Lorena A. Hickok was born in East Troy, Wisconsin, on March 7, 1893. Surviving an abusive father and a lonely childhood, Lorena Hickok went to work as a housekeeper at the age of 13, following the death of her mother. At 15, she settled in Battle Creek, Michigan, where, with the encouragement of her mother's cousin, "Aunt" Ella C. Ellis , and a concerned English teacher, she completed high school. In 1913, after two brief attempts at college, Lorena began her journalistic career at the Battle CreekEvening News. She soon moved on to the Milwaukee Sentinel, where she started as a society reporter, but eventually earned a byline writing stories about visiting celebrities. In 1917, she moved to Minneapolis and took a position with the Minneapolis Tribune. Mentored by managing editor Thomas J. Dillon, she worked her way up from reporter to Sunday editor to star reporter. She later credited "Old Man" Dillon with teaching her the newspaper business, "how to drink, and how to live."

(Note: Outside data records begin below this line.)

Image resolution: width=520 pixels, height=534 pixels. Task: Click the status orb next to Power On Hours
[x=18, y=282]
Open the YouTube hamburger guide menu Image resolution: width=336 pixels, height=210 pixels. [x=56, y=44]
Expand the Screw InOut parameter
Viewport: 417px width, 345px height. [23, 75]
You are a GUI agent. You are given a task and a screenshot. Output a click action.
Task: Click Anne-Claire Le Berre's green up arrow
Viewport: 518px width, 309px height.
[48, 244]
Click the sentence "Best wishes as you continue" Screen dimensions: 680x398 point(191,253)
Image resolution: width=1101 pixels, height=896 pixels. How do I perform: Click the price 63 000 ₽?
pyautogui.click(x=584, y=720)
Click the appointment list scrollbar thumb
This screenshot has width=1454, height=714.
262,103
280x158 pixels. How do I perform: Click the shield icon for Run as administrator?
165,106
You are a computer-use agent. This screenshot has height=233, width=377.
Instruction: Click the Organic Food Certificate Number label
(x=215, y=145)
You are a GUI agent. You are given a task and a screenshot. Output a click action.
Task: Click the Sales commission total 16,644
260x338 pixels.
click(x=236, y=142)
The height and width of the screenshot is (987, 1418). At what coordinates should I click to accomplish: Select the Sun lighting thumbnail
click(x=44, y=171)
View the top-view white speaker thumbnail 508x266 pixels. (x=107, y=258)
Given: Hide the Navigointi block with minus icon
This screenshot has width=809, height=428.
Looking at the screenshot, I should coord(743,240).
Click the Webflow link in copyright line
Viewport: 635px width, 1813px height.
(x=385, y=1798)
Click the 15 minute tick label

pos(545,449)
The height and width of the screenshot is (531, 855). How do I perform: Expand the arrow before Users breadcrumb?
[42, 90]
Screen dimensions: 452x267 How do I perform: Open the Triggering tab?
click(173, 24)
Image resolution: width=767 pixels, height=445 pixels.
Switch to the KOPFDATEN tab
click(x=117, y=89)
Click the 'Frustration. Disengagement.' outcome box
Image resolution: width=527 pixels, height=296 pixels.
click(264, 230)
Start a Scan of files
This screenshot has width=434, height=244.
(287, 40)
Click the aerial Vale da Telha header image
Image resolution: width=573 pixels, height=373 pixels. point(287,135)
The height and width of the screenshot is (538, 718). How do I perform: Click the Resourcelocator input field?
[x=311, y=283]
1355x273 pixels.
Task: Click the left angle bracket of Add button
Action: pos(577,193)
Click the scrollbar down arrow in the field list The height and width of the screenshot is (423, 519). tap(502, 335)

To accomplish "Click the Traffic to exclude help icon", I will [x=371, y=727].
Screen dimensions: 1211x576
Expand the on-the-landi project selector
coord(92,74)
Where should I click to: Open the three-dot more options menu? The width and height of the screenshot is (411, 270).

In 1926, Hickok was diagnosed with diabetes and left Minneapolis. After a period of convalescence in San Francisco, she moved to New York, taking a job with the Daily Mirror. She was there just a year before transferring to the Associated Press. During the presidential campaign of 1932, she was assigned to cover Eleanor Roosevelt , in whom she found a kindred spirit. By the time of the inauguration in 1933, the two women had become extremely close friends. They made several trips together, and when separated, kept up a lively and loving correspondence. In reporting about the first lady, Hickok, more than any other journalist, presented Eleanor Roosevelt as a caring, powerful friend of the economically depressed. She also advised Roosevelt on how best to publicize the New Deal. By the spring of 1933, however, Hickok realized that her friendship with the first lady impaired the objectivity she needed as a reporter, and she left the Associated Press.

For the next three years, Hickok served as an investigative reporter for the Federal Emergency Relief Administration, traveling around the country evaluating the effectiveness of New Deal programs and reporting on the attitudes and conditions of ordinary citizens mired down by the Depression. Eighty of her reports (in the form of letters to agency director Harry Hopkins) were published posthumously in 1981 as One Third of a Nation: Lorena Hickok Reports on the Great Depression. The confidential nature of the letter format offers an exceptionally candid view of the Depression, including a glimpse of the dishonest practices of those who profited during the country's economic crisis.

Beginning in 1937, Hickok spent three years in New York, working as a publicist for the New York World's Fair and spending weekends at her cottage on Long Island. In 1940, she returned to Washington to replace Molly Dewson as executive director of the Women's Division of the Democratic Party. Living in the White House, Hickok saw Eleanor Roosevelt again on a regular basis and also formed friendships with Howard Haycraft and Helen Gahagan Douglas , among others. Hickok's continuing battle with diabetes forced her to leave her job in March 1945, after which she did not seek regular employment, although she did work for the Women's Division of the State Democratic Committee of New York for another five years before failing eyesight forced her to retire. She continued to write, however, producing books on history, and biographies of Franklin D. Roosevelt, Eleanor Roosevelt, Helen Keller , and Anne Sullivan Macy . Her book Ladies of Courage (1954), co-authored with Eleanor Roosevelt, also provides a valuable survey of some of the era's prominent women. After Roosevelt's death in 1962, Hickok's own health began to deteriorate rapidly, although she survived her beloved friend by six years, dying on May 1, 1968, following the amputation of a leg.


Faber, Doris. The Life of Lorena Hickok, 1980.

Sicherman, Barbara, and Carol Hurd Green, eds. Notable American Women: The Modern Period. Cambridge, MA: The Belknap Press of Harvard University Press, 1980.


Lorena Hickok's papers are located at the Franklin D. Roosevelt Library, Hyde Park, New York.